The rapper/fictional kingpin Rick Ross upended hip-hop’s obsession with authenticity and actually became more popular after it was revealed he used to work as a corrections officer. New Jersey cop Maurice Gattison, who moonlights as “Gat the Great,” is probably hoping for a similar career trajectory, if only because he might lose his day job.
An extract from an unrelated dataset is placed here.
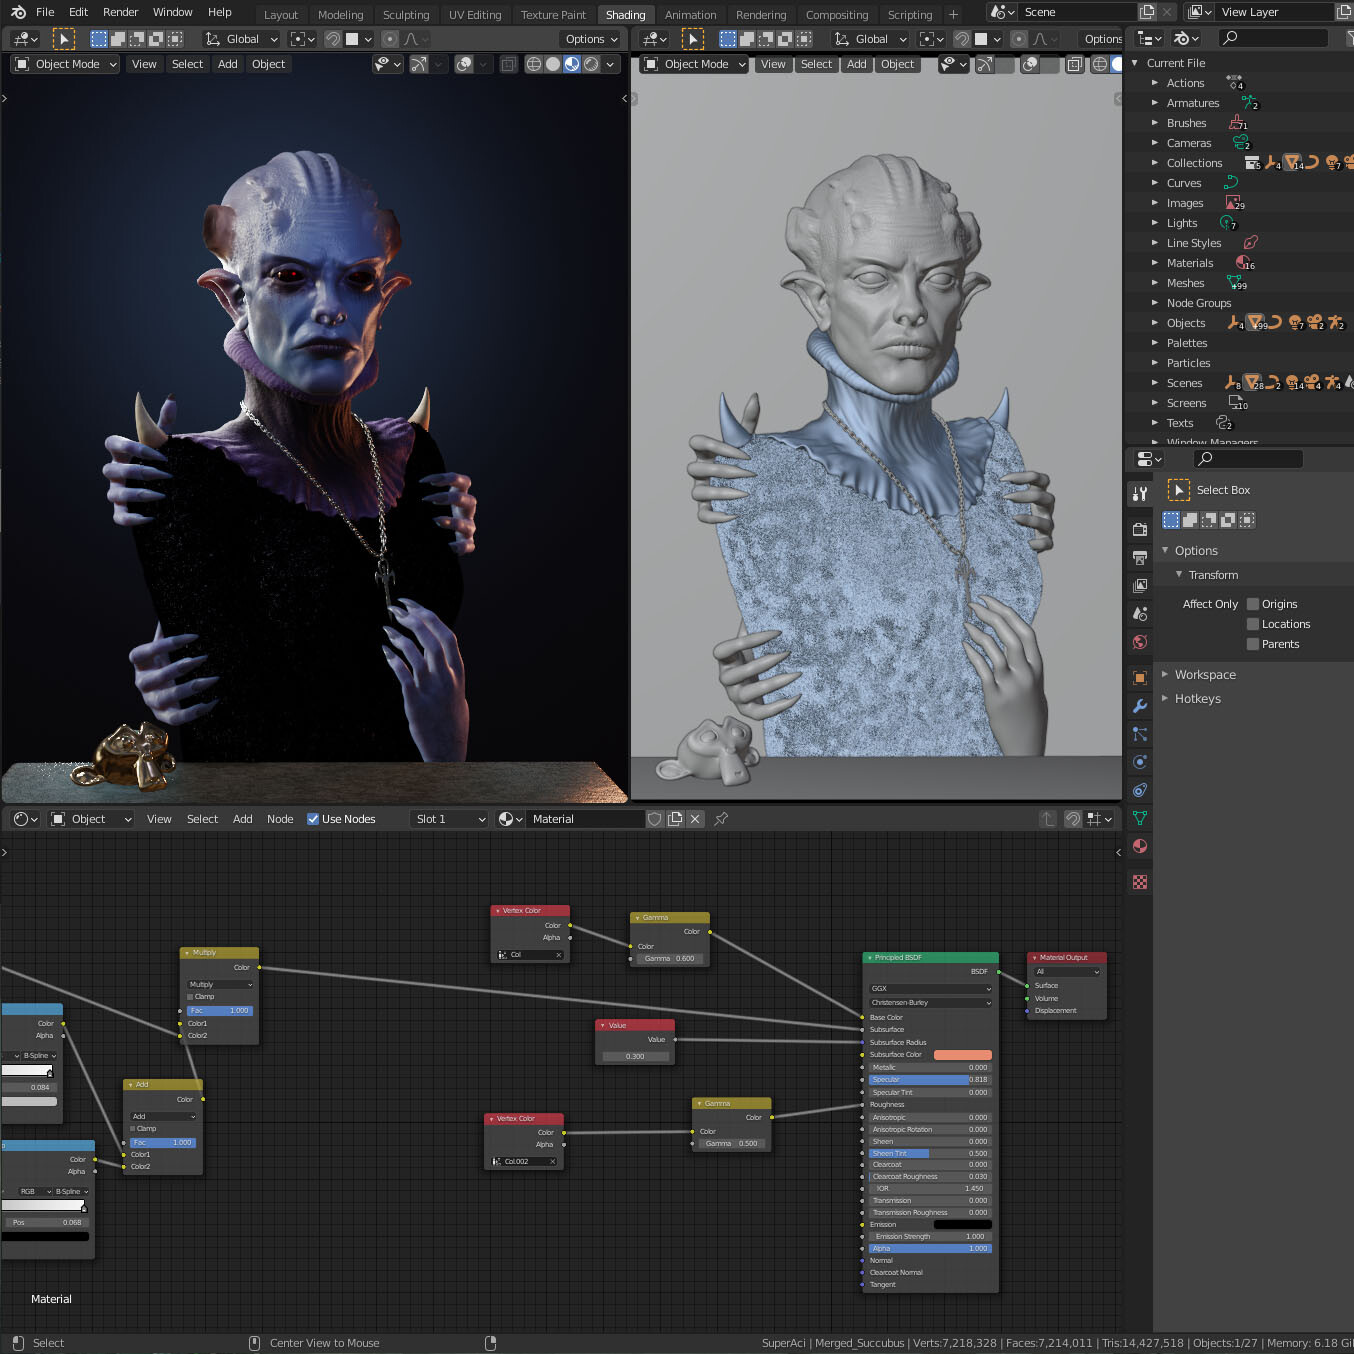Click the Options button in the viewport header

590,38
The “Temper Like an Alcoholic” rapper is the subject of an internal investigation after his side-gig was outed online, including questionable lyrics about his Smith & Wesson, his “faggot” enemies, and his own status as a “felon for life.”
The videos in question have been pulled from YouTube, but Gat’s sneaker-happy Instagram account and Twitter, where he spends most messages @-replying famous rappers, remain (for now).
And the Star-Ledger has this highlight reel, which includes three other officers, and isn’t as bad as you might imagine:
“If they had taken part in a Shakespearean play, and the character talked about murdering people, would there be any outrage?” one expert asked. “In this instance, their First Amendment rights trump anything else.” Another warned, “Your free speech off-duty is not unlimited. … Things that can impede the agency’s work, cause disgrace to the agency or subject the agency to ridicule can be legitimate issues for internal action.” Dubious boasts in rap, on the other hand, are more acceptable.